▶ [PROBLEM STATEMENT]: Please report how many lines of the material below contain the string "screenshot", treating uppercase and lowercase as different, and give only that number.

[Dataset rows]
>>>>

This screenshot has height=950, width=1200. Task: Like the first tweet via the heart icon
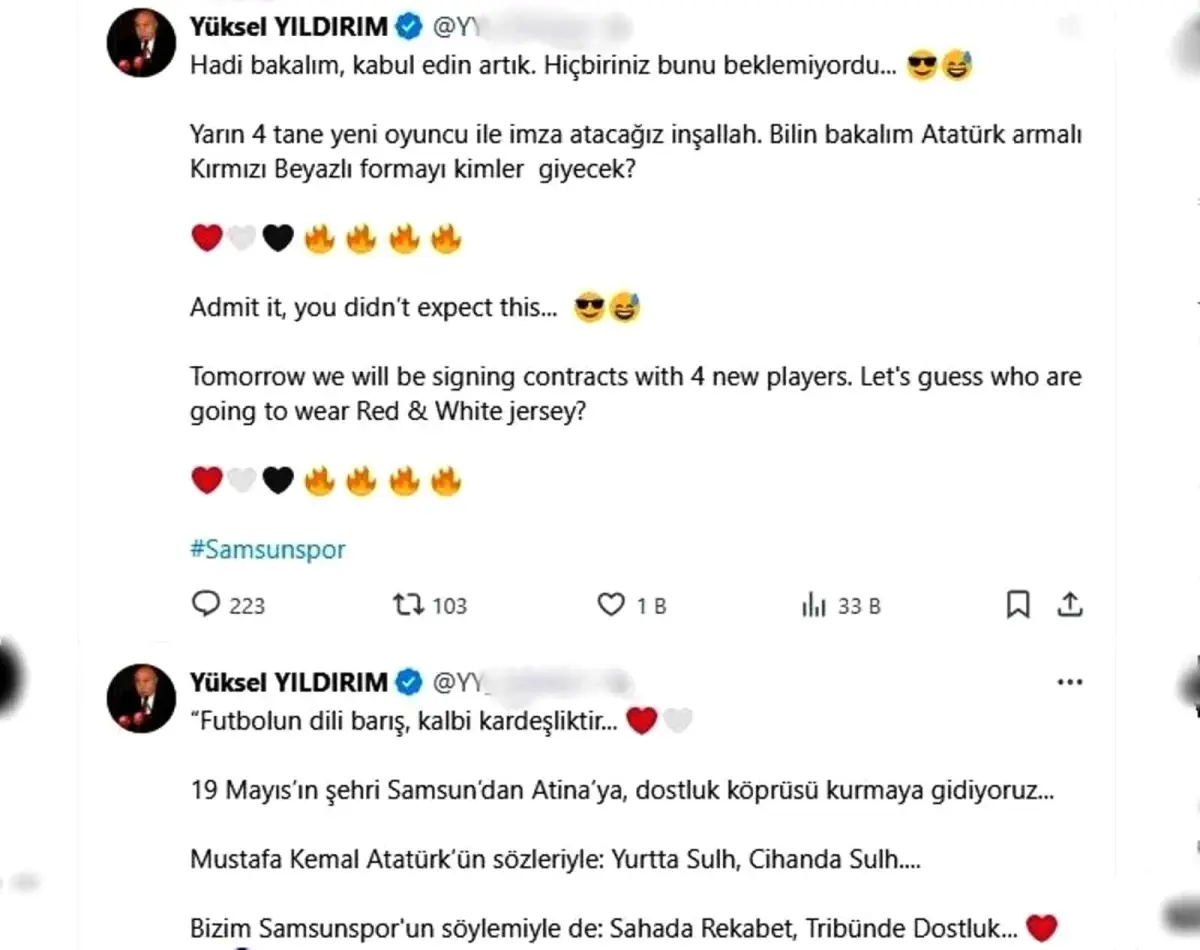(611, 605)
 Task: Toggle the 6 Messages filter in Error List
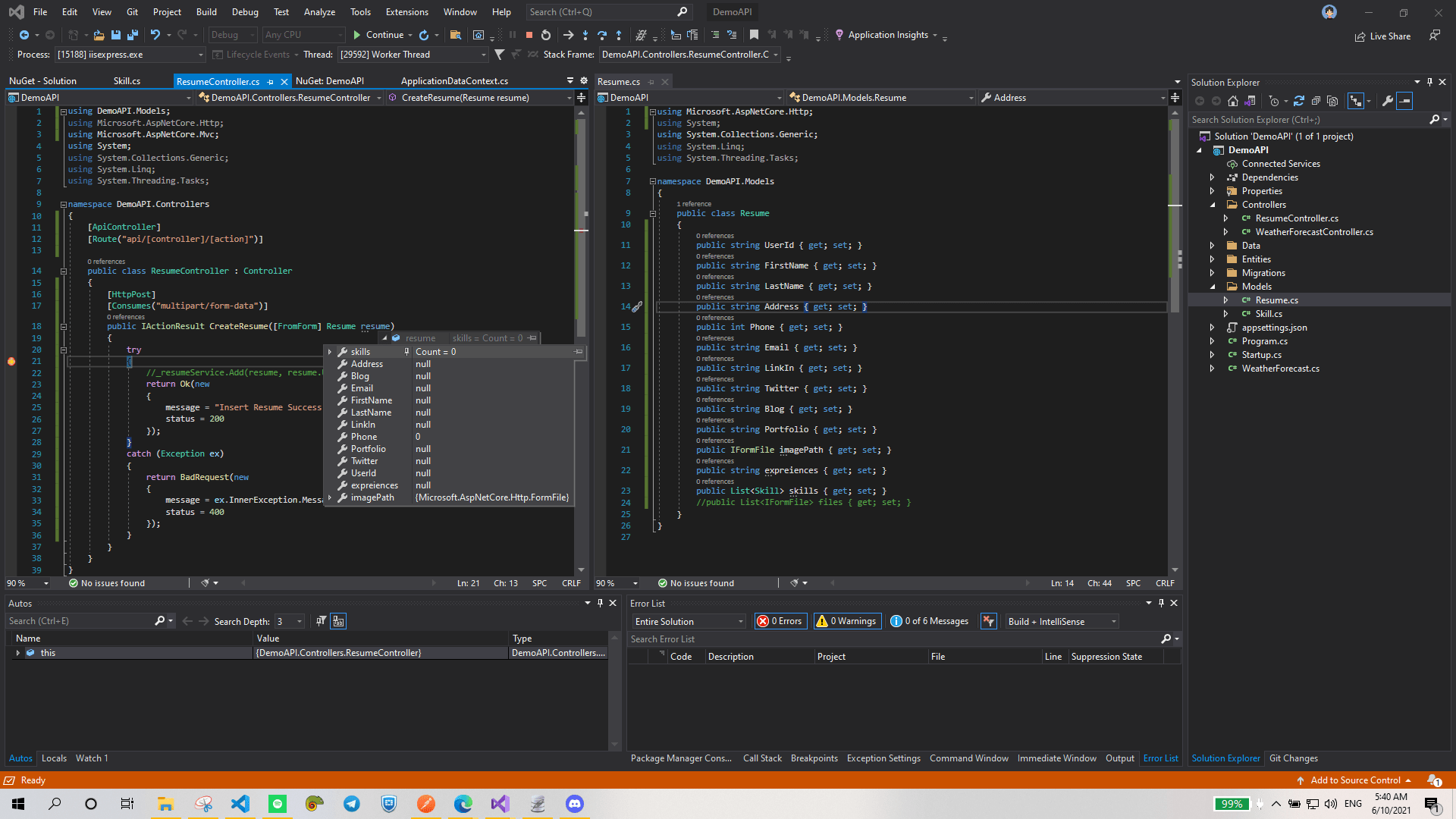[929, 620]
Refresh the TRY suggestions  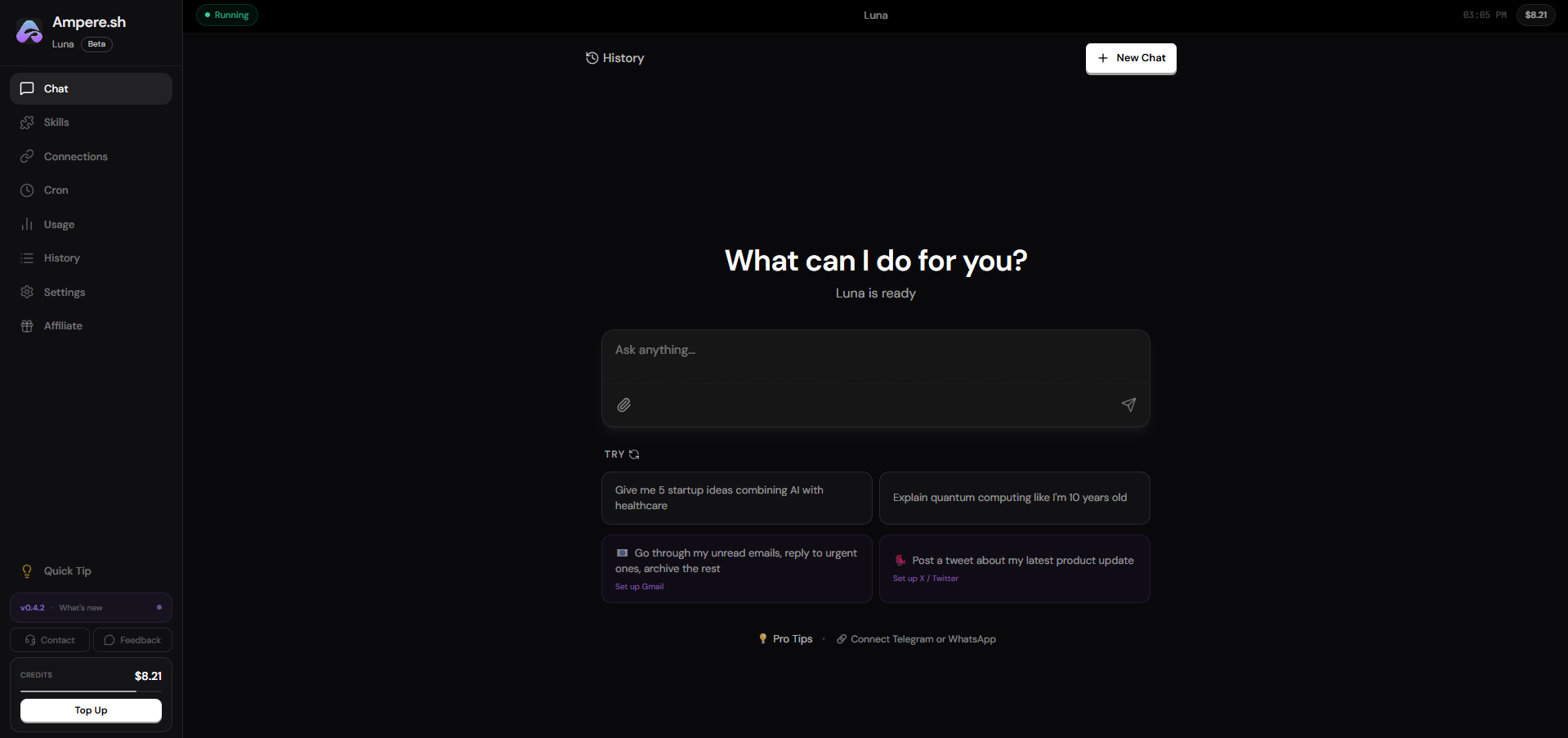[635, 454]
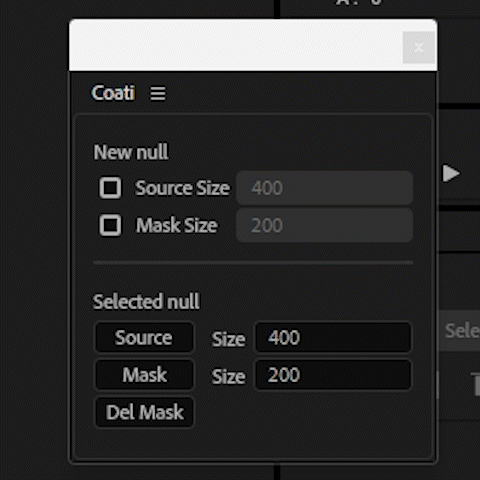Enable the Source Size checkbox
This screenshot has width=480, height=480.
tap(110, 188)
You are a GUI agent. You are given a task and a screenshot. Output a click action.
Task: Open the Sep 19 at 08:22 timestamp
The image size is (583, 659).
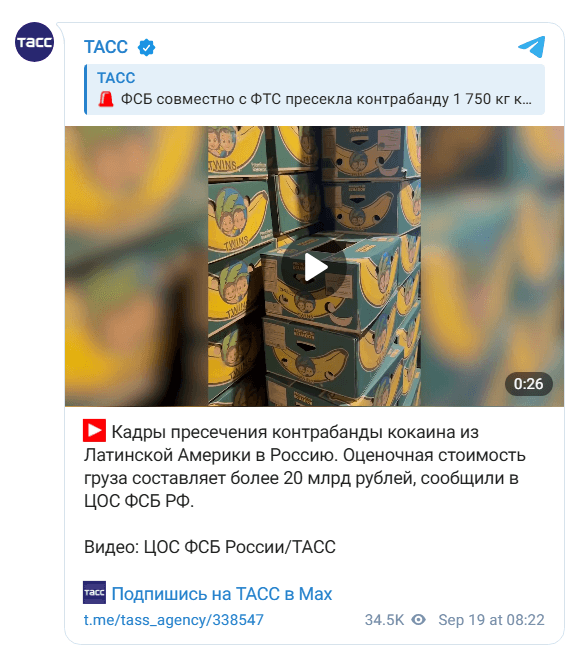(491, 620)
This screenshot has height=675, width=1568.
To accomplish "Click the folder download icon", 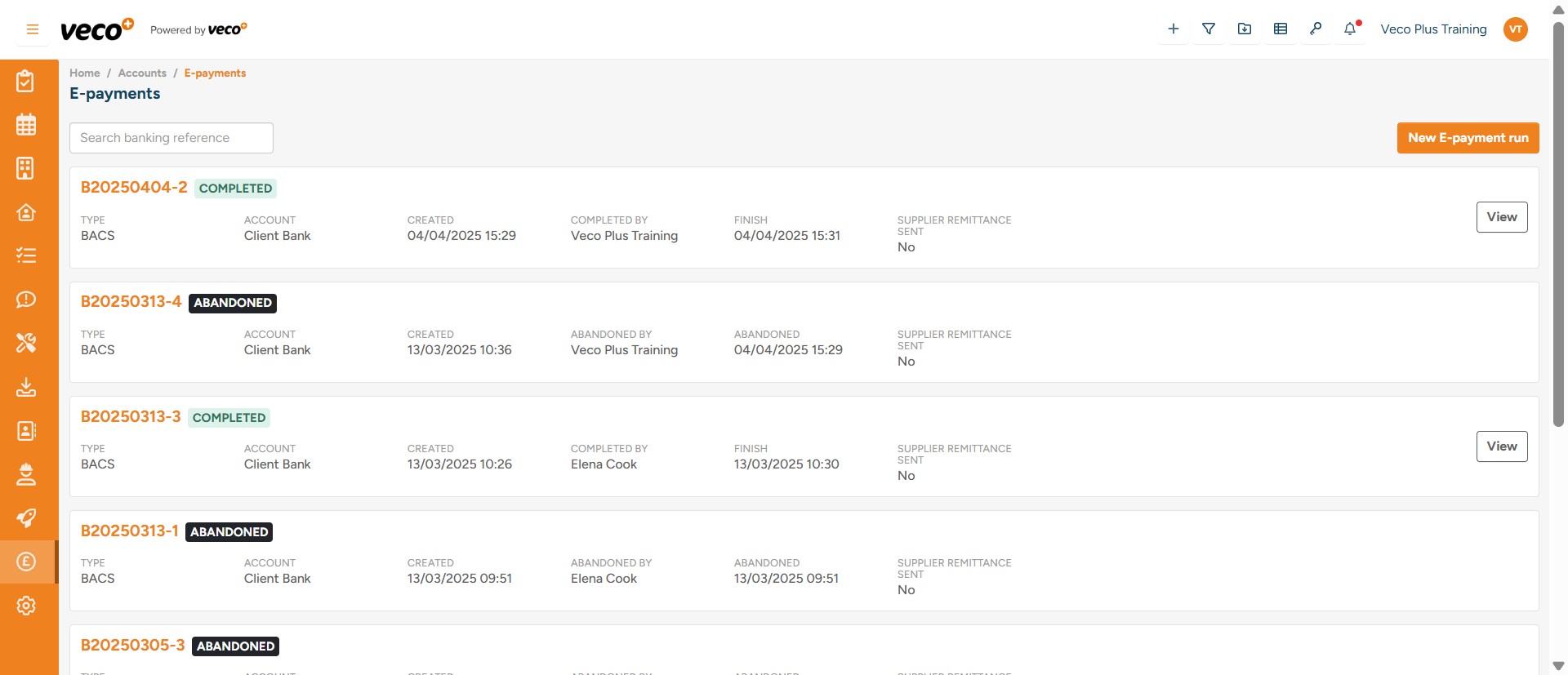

<<<<

▶ [WRITTEN SOLUTION]: 4